Timberlake: I get back, and the first thing Miss Miller says is, «Would you tell the rest of the class in what aisle would you happen to find Fig Newtons?»

Segel: Oh no, come on.

Timberlake: I was like, «In the cookie aisle.» She was like, «Thank you.» That was that. I lost.

Segel: You should have said «snack aisle.»

Diaz: You should have sent her to the principal’s office.

Timberlake: It had gone too far. She was right, though. You do find them in the cookie aisle. False advertising, if you think about it.

Jason Segel, left, Cameron Diaz and Justin Timberlake revisited their junior high school days for USA TODAY while talking about their new movie, Bad Teacher, opening Friday. The threesome laughed through hilarious, and sometimes painful, moments of their days before they were stars.

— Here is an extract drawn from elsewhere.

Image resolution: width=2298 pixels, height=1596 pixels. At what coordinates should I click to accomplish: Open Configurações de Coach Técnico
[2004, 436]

They also had a chance to catch up with each other for the first time since they shot the film. «That Muppet trailer looks awesome,» Timberlake told Segel, the star of the Nov. 23 release The Muppets, as he walked into the room.

While Timberlake admitted he was a «boringly good student,» he did tell about that time in school where he was busted with chewing tobacco. He also shared an anecdote about when he lost an argument with a teacher over whether a Fig Newton is a cookie or a snack food and ended up in the principal’s office. After hearing the tales of his co-stars, he laughingly proclaimed at the end, «We’re some pretty (expletive)-up people.»

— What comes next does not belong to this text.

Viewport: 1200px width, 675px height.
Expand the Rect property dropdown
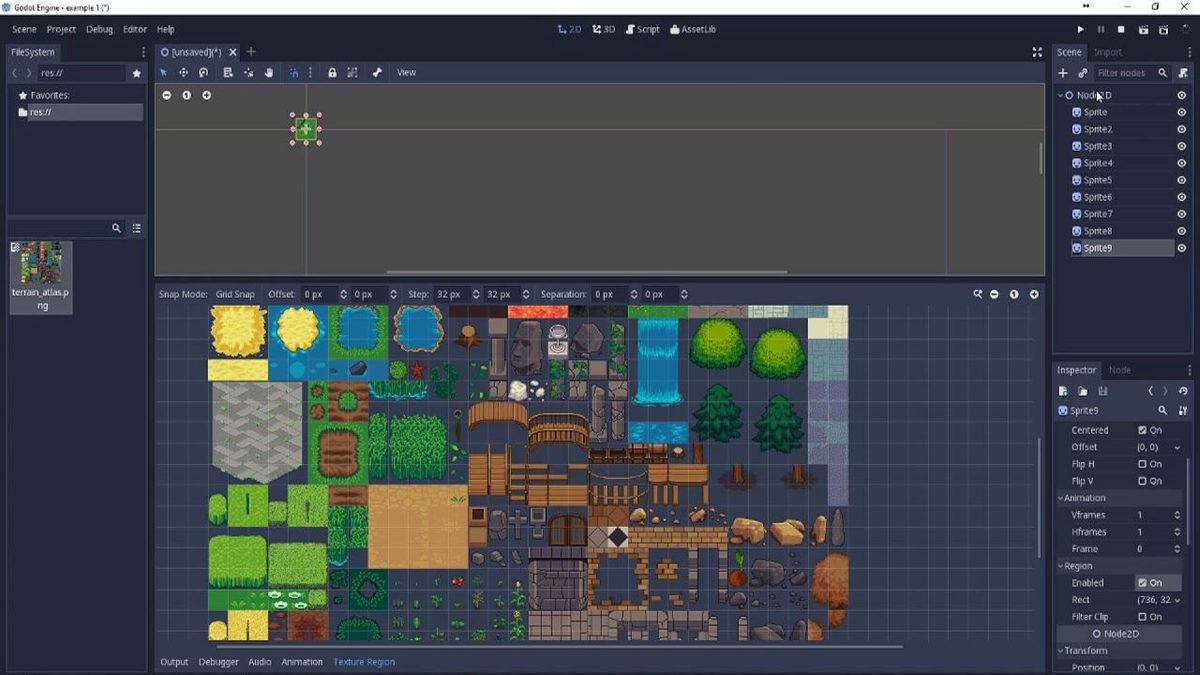tap(1177, 600)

Diaz insisted that when it came to dodgeball, she had the same skills she shows off in the movie, where all three play junior high teachers. «I’m a warrior,» Diaz said. «I know how to take them down.» Timberlake says he perfected and even patented his dreaded no-look throw in dodgeball. «I’d get you! Wham!» he declared.

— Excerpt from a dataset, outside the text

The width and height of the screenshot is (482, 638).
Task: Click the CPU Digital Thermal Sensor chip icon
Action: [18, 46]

After listening to Segel talk about learning to play piano and then performing Your Song by Elton John for his grade-school crush, Timberlake collapsed into laughter. «Oh my God, you tell the best stories,» he declared. Timberlake then talked about his thing for female athletes at school. «I was never crazy about the cheerleaders as much as the actual athletes,» he said.

«School is a little blurry for me,» Diaz said at one point. Then she talked about being «the kind of kid who couldn’t sit still in class.» Nonetheless, she did get away with some trouble. «I was the kid that never got caught doing any of the (stuff) I was doing,» she said.

Timberlake said his teachers sometimes treated him differently since he was shooting «the television show» (The All New Mickey Mouse Club). «It was kind of like a weird thing for me. I just wanted to be treated like the other
kids,» he said. «But I get it. Also I’m specifically weird,» he said with a laugh. «So that’s why they were treating me weird.»

Though Timberlake and Diaz broke up in 2007, the two friends were relaxed and had an easy banter during the interview. Diaz often added details to some of Timberlake’s childhood stories. And Timberlake ribbed his co-star when she went «dark» talking about a troublesome chemistry teacher.

Timberlake went for laughs in the seventh grade and during the USA TODAY photo shoot.  «I didn’t get into a lot of trouble. If I did, it was being a clown in the class,» said Timberlake. This prompted a laughingly sarcastic comment from Diaz. «So strange. … Hard to believe.»

«Nobody is cool in the seventh grade,» Timberlake insisted. Segel tried. Very hard. Inspired by a bad episode of Beverly Hills, 90210 he even carried around a copy of Dante’s Inferno in his back pocket and played the harmonica. «I was trying so hard to be cool, it just wasn’t happening,» he said.